For tech-savvy singles who are unlucky in love, shy or just looking for a new way to meet people, Flitter could be the answer.
Hundreds of singles attended the first Flitter parties across Canada last week in the latest dating game which is a play on words of the microblogging site Twitter and flirting.
Each guest wore a white sticker with a number and gazed closely at their iPhones and Blackberrys in a dimly lit room in Toronto, their thumbs tapping away at their mobile devices on Twitter.
They were Flittering and trying to catch the attention of other tweeters who were flying solo on the eve of Valentine's Day.
#129, you're so fine, but #152, you're hot too. Man oh man, what will #72 do? tweeted one guest as the comment showed up on a giant projector screen set up inside the venue.
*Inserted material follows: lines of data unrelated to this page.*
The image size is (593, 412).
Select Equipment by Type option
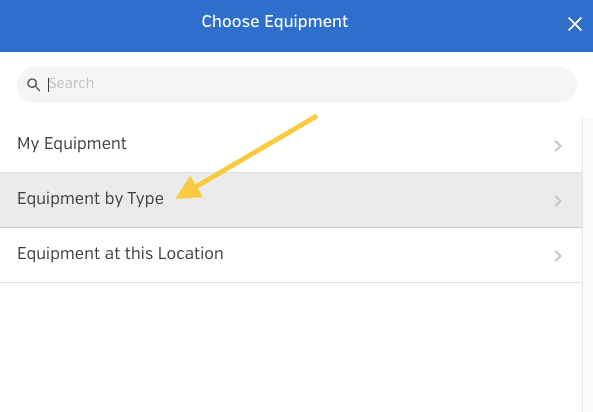(x=291, y=200)
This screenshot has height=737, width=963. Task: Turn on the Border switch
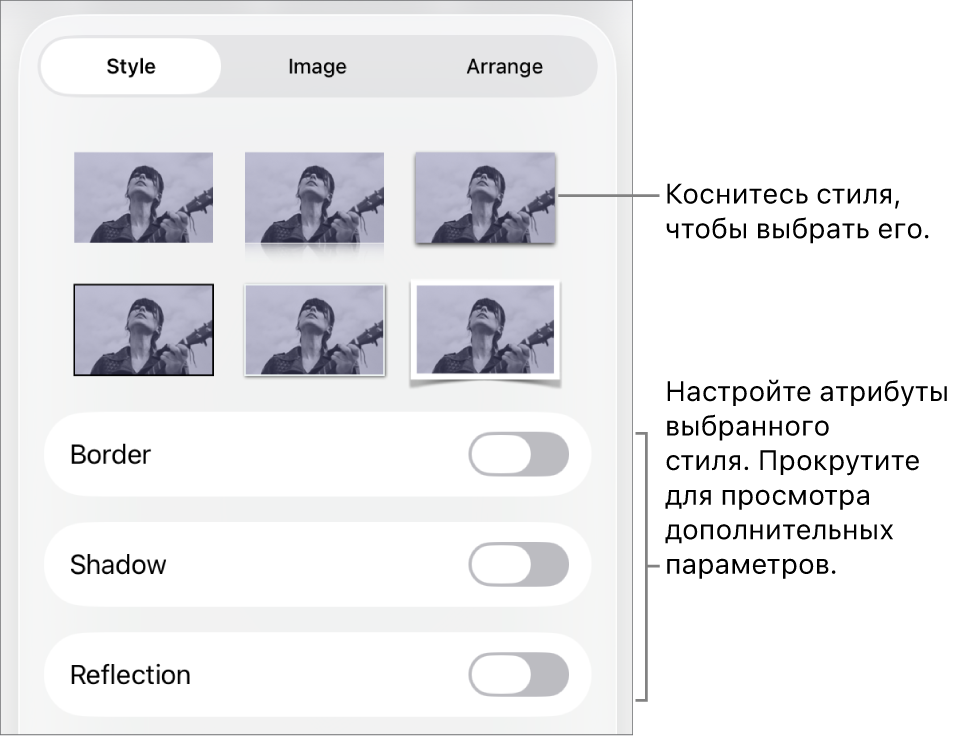click(x=518, y=455)
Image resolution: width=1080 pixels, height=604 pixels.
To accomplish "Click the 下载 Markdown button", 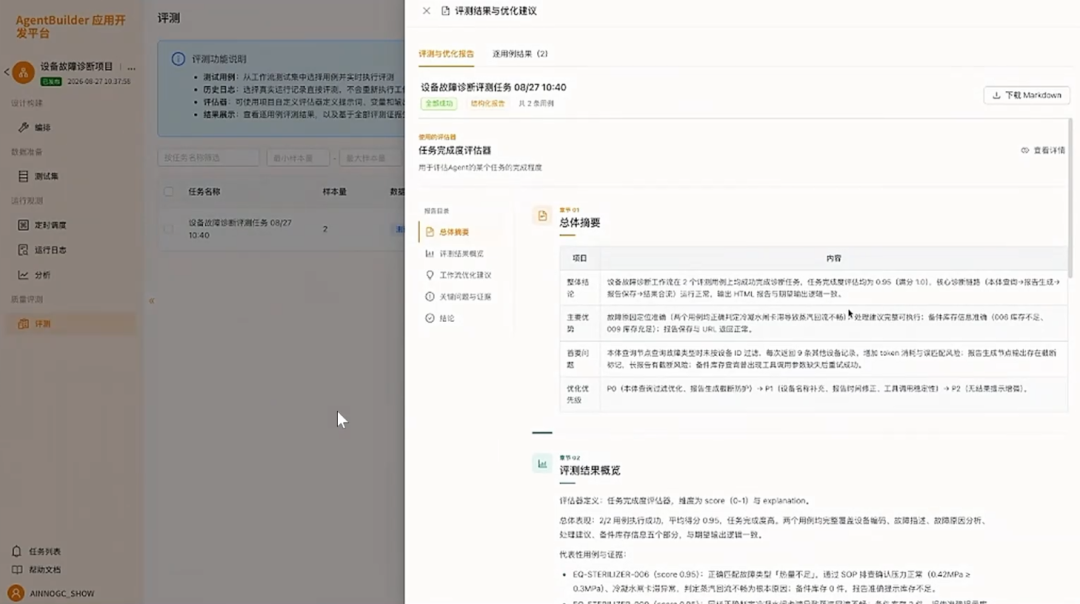I will (1027, 95).
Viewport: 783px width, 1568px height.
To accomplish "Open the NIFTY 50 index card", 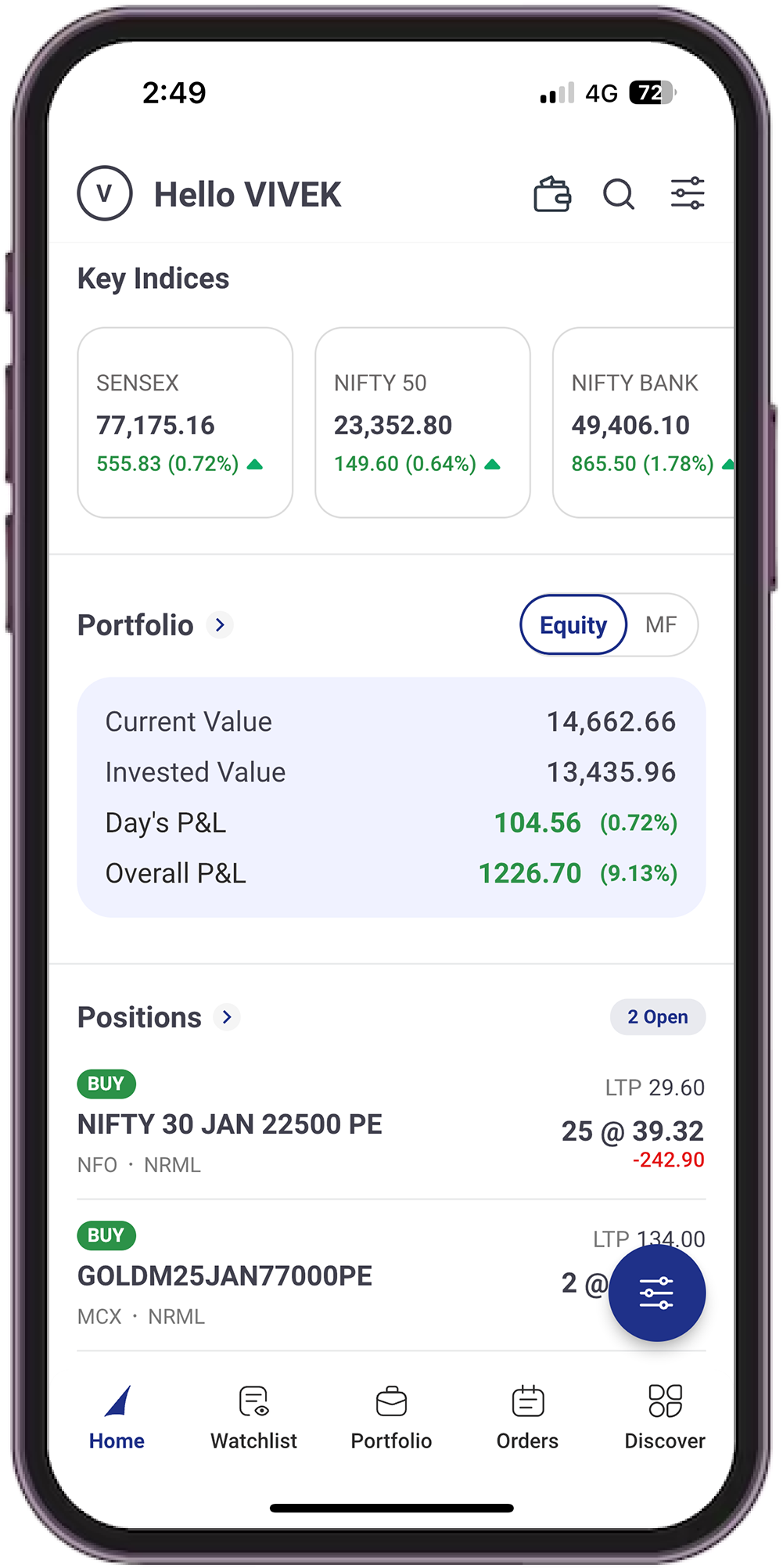I will [422, 423].
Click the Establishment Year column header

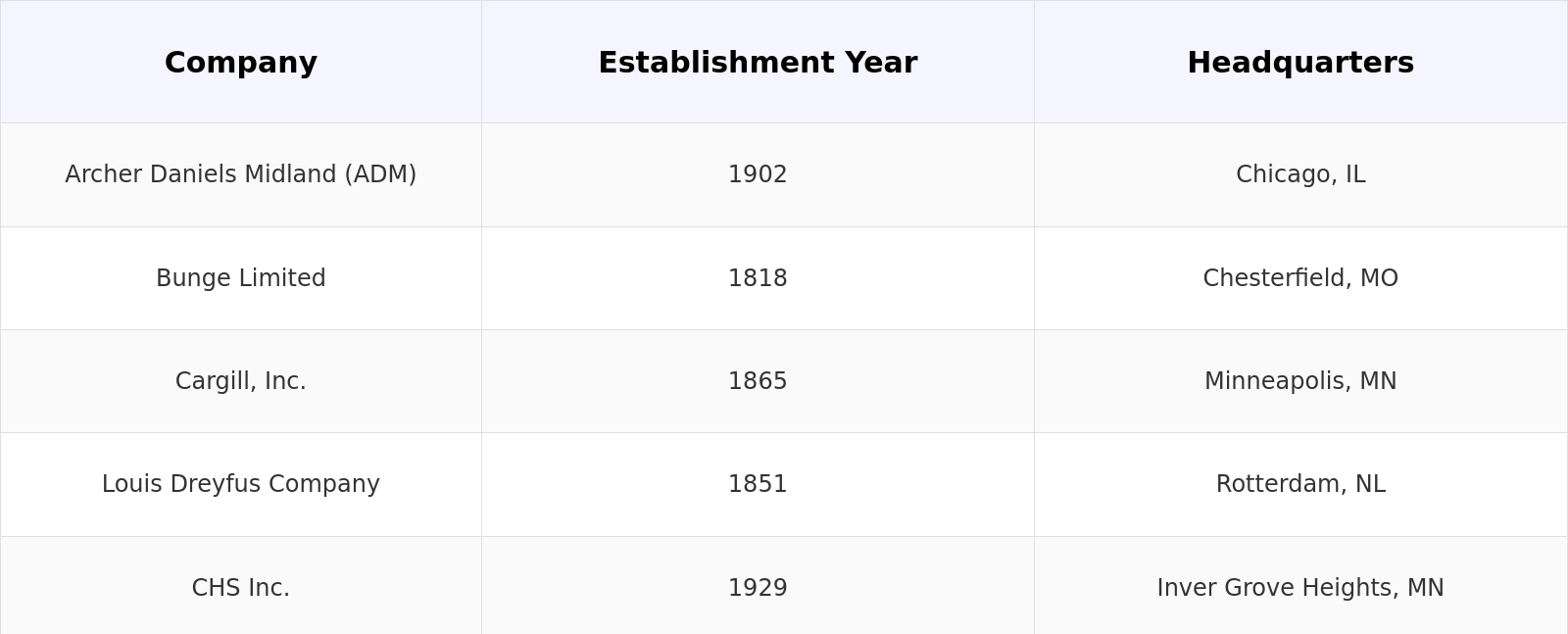pos(757,63)
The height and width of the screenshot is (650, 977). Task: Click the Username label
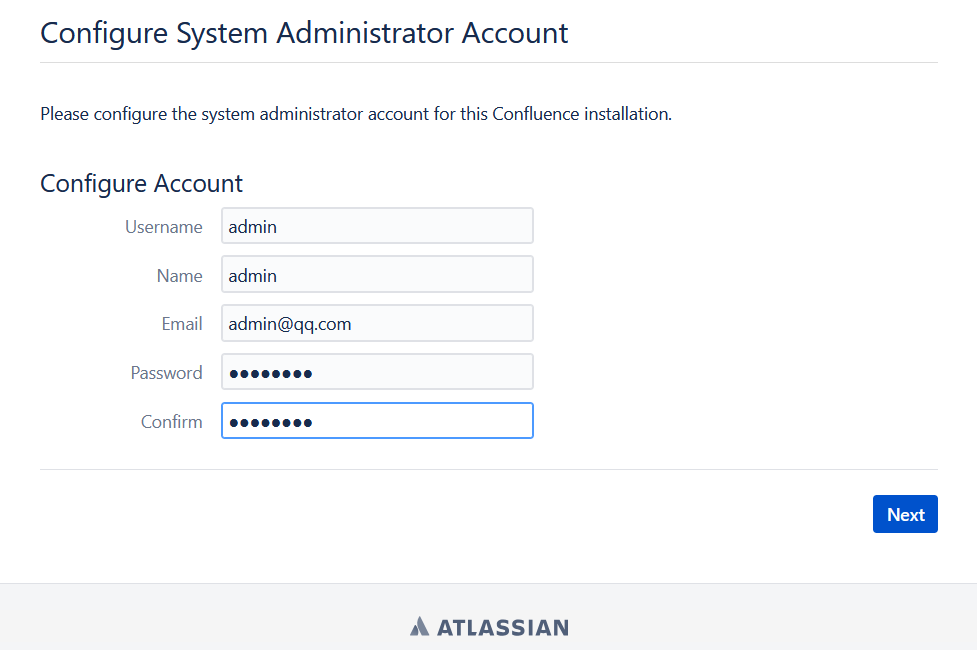point(164,227)
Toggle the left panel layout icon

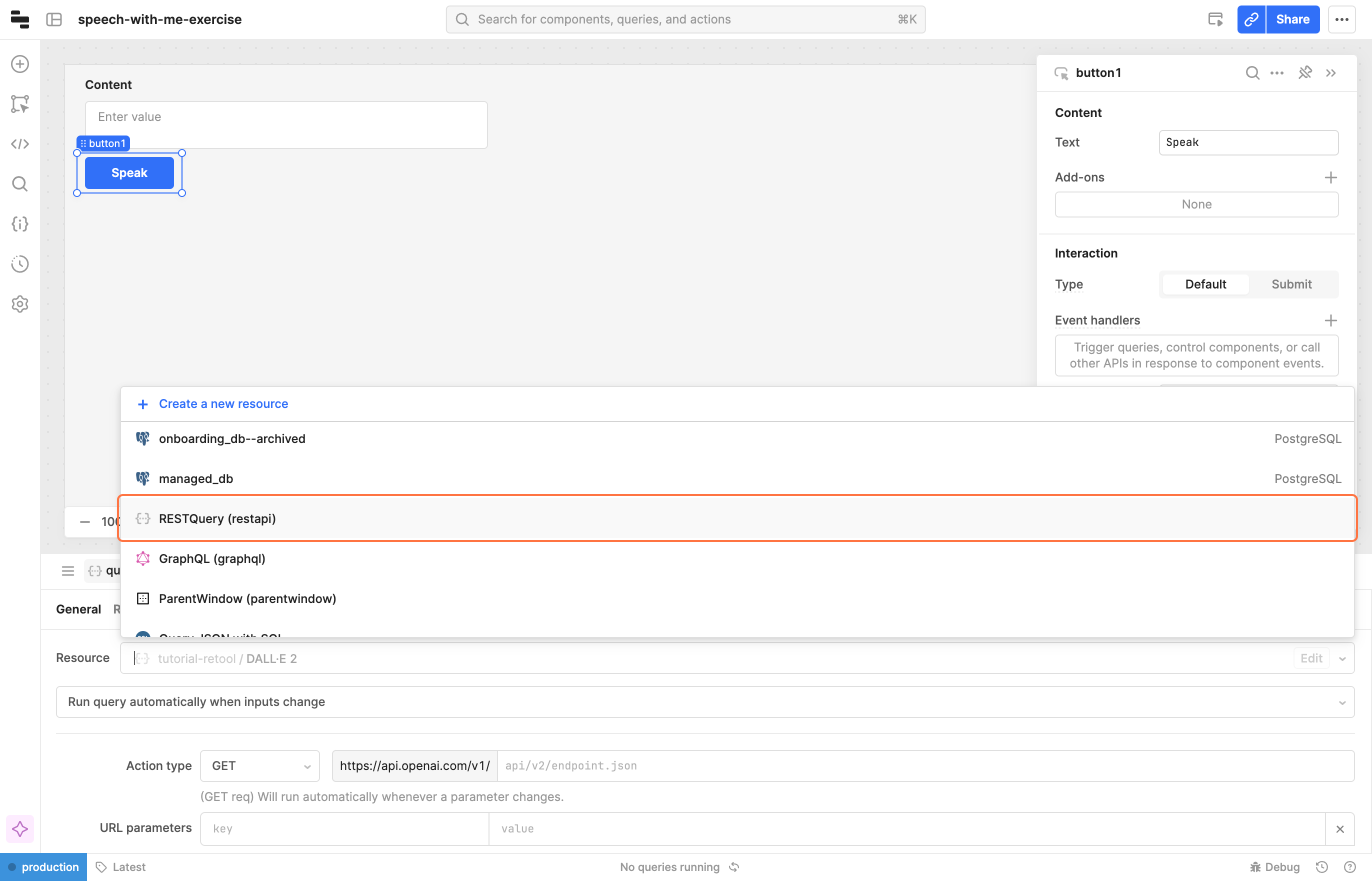coord(54,20)
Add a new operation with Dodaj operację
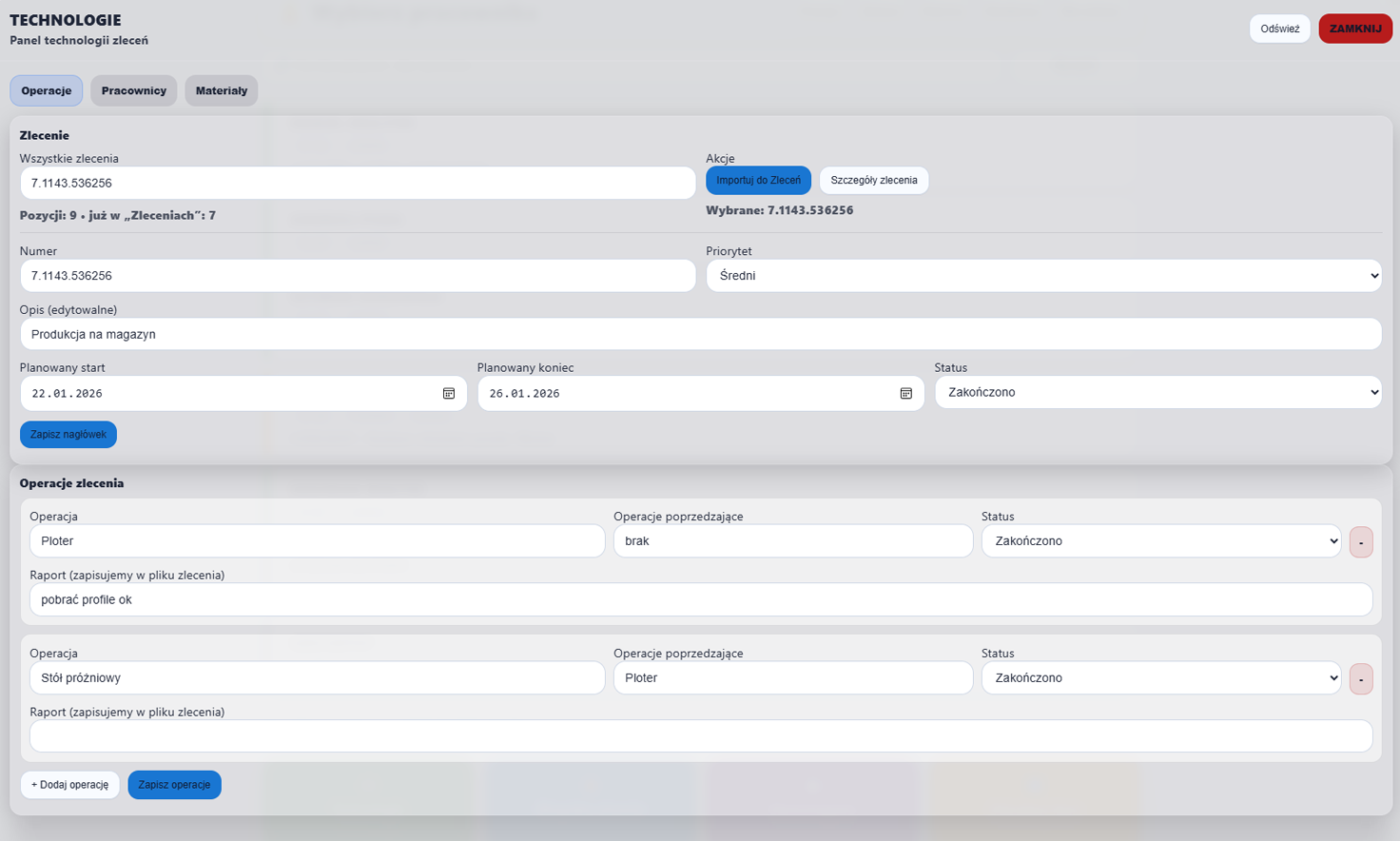 (x=69, y=785)
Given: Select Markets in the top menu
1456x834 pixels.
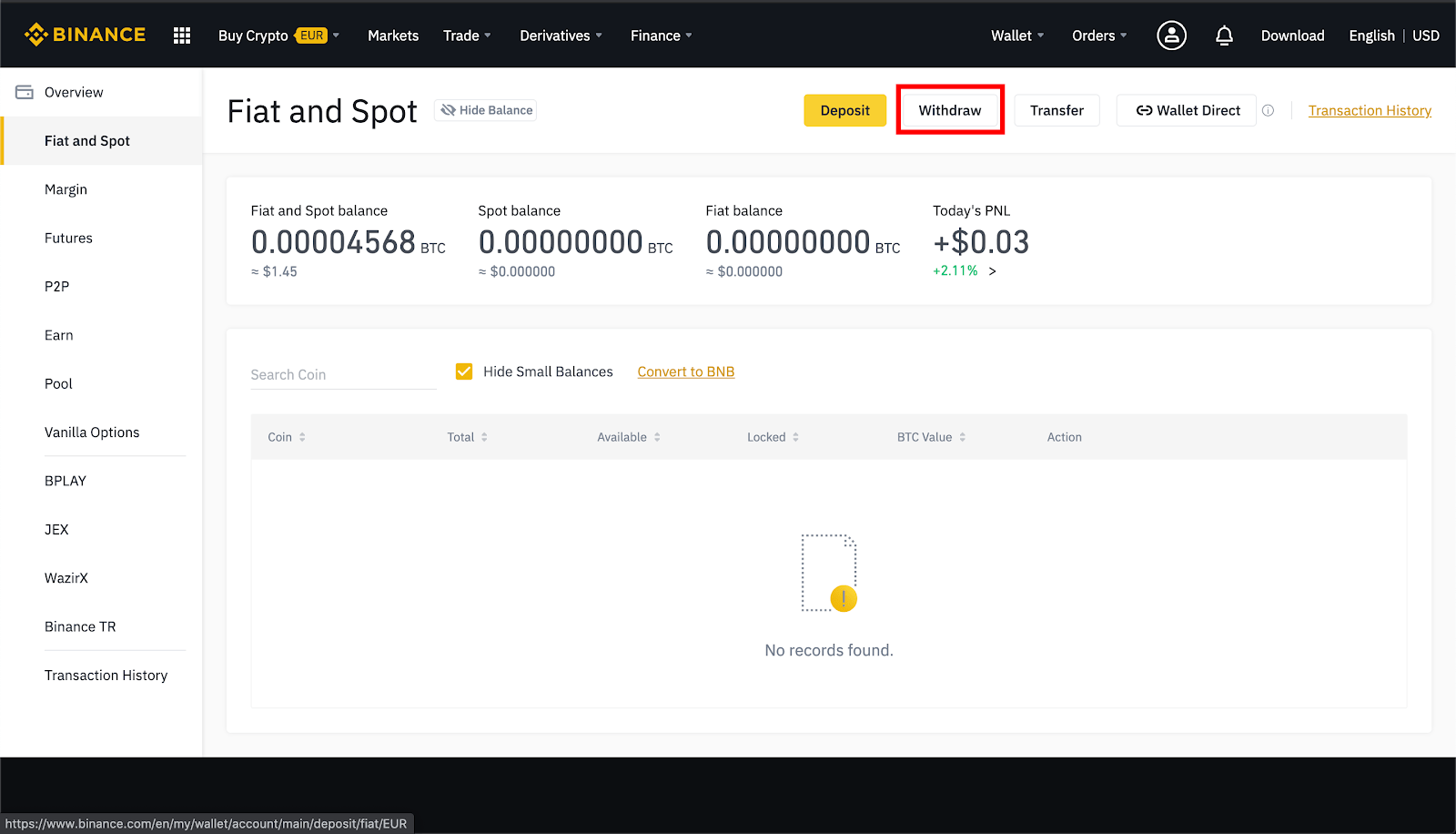Looking at the screenshot, I should (392, 35).
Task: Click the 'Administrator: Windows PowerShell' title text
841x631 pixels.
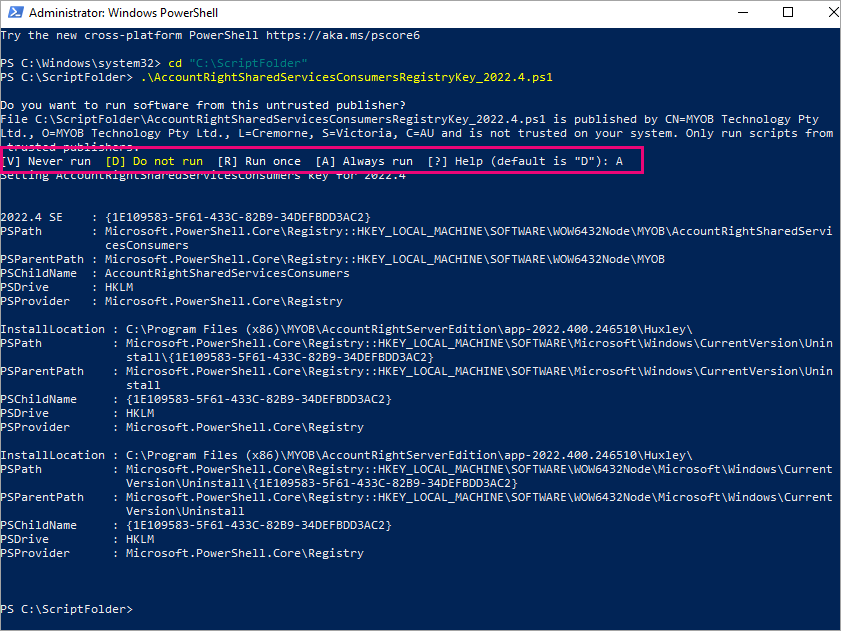Action: pyautogui.click(x=123, y=14)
Will Lam, a 27-year old banking professional and Twitter fanatic, attended the event because he was interested in seeing how Flitter worked.
I was just wondering how they would leverage Twitter and facilitate interaction between people, said Lam, who found the tweeting to be awkward and distracting in his attempts to strike up conversations with women.
I actually tweeted #19 was really cute, but I can't even find her anymore, he said.
But Halley Trusler, a 23-year old event co-ordinator who recently moved to Toronto, found Flittering to be a great way to meet people.
It allows people who are a little more shy to put themselves out there, she said.
Trusler received plenty of tweets offering to buy her drinks and revealed she may have someone in mind by the end of the night.
The tweeter can choose to sign off with his, or her, assigned number or send an anonymous message or compliment. The recipient can respond and meet the tweeter if interested, or just read the anonymous compliment and move on.
All senders must end the tweet with the word Flitterme.
Justin Parfitt, founder and CEO of Fastlife, the Canadian-based dating service provider, originated Flitter singles events in Australia and introduced them to North America.
He thought there must be some way of getting people to interact using work devices, such as their Blackberrys or iPhones, to make people feel social as oppose to anti-social.
The Flitter parties, which were also held in Vancouver, Ottawa and Montreal, were advertised on the Internet.